If you diagram the inheritance relationships of the various interfaces and concrete collection classes in Clojure, you get a picture something like this:
(And at least one interface has been added since I originally drew this.)
It does not matter if you cannot read all the names. Just soak it in.
And this only shows the direct inheritance relationships. It does not show, for example that Seqable
has a method with a return type of ISeq
, thus creating a circularity.
F# does not like circularities. Neither does my brain when it is trying to figure out how things fit together and how to get started on an implementation.
What is the minimum needed to implement Cons
? Let’s grab the tree by the Cons
, pull it up, and see what comes up with it. In the following graph boxes indicate interfaces, ‘eggs’ indicate abstract classes, and ellipses indicate concrete classes. Solid lines indicate inheritance; dashed lines indicate a reference in the API of the ‘tail’ to the ‘head’ type.
I have grouped to items to try to indicate how they can be broken into manageable pieces. Where there is true circularity, we cannot develop the items independently.
The first such grouping is the trio of Seqable
, IPersistentCollection
, and ISeq
; mutually recursive definitions are required. Let’s look at these interfaces in detail.
type [<AllowNullLiteral>] Seqable =
abstract seq : unit -> ISeq
and [<AllowNullLiteral>] IPersistentCollection =
inherit Seqable
abstract count : unit -> int
abstract cons: obj -> IPersistentCollection
abstract empty: unit -> IPersistentCollection
abstract equiv: obj -> bool
and [<AllowNullLiteral>] ISeq =
inherit IPersistentCollection
abstract first : unit -> obj
abstract next : unit -> ISeq
abstract more : unit -> ISeq
abstract cons : obj -> ISeq
The [AllowNullLiteral]
attributes will occur on many of our interface declarations. null
is definitely a first-class citizen in Clojure. For example, a null
return from Sequable.seq()
is an empty-sequence/end-of-sequence indicator; thus we must allow null values for ISeq
.
With these three in hand, the remaining interfaces needed for a basic Cons
can be defined directly with no mutual recursion, just the appropriate ordering to respect inheritance.
The second area of possible mutual recursion involves Cons
and ASeq
. ASeq
is an abstract class that provides default implementations for a number of interface methods.

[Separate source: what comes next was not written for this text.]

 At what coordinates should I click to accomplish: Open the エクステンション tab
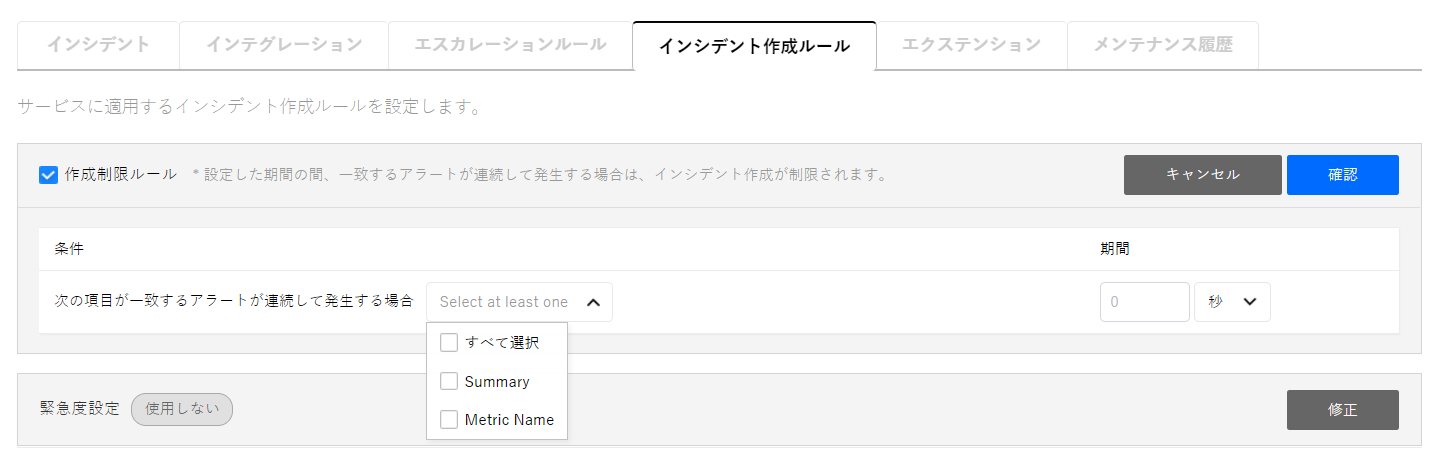(x=971, y=45)
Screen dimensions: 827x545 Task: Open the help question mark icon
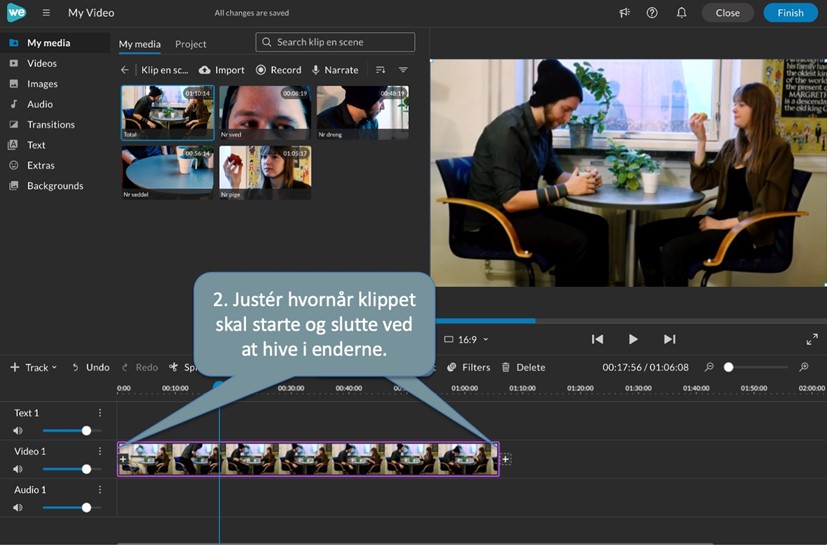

It is ubiquitous. A quick count shows 22 classes in the C# code for Clojure having ASeq
as their base class.
One default provided by ASeq
is for the cons
method, that adds an item to the front of a sequence. The default implentation – no surprise – creates a Cons
. However, we woulld Cons
to be based on ASeq
to pick up the defaults ASeq
provides. We could break the cycle by defining Cons
without reference to ASeq
, breaking the cycle at the expense of duplicating the defaults. I’ll go with the mutual recursion.
Finally, we see a circularity between EmptyList
and PersistentList
. PersistentList
uses EmptyList
as the return value for IPersistentCollection.empty()
. EmptyList
returns a PersistentList
for IPersistentCollection.cons(o)
and ISeq.cons(o)
. As Clojure has defined it, a PersistentList
must have at least one element; an EmptyList
obviously has none. Why not return a Cons
for cons()
? There is a bias in a few places in the runtime code, notably RT.conj
and RT.cons
to return a PersistentList
of one element rather than a Cons
of that element with null
. (Continuing to conj/cons/etc. onto the former leads to more efficiency.) Alternatively, we could allow PersistentList
to have
The embrace between PersistentList
and EmptyList
can be handled by mutually recursive definitions. The alternative of using a discriminated union for the pairing loses the ability to inherit from ASeq
– that would cause a lot of code duplication.
Two other areas of the map to examine are the IMeta
/IObj
/Obj
triple and the IFn
/IReduceInit
/IReduce
triple. The former comes into play because most collections support attachment of metadata in the form of an IPersistentMap
instance. However, the metadata-related code does not involve creating any persistent maps, just passing them around, so we can build the code without introducing any relationships to concrete map classes.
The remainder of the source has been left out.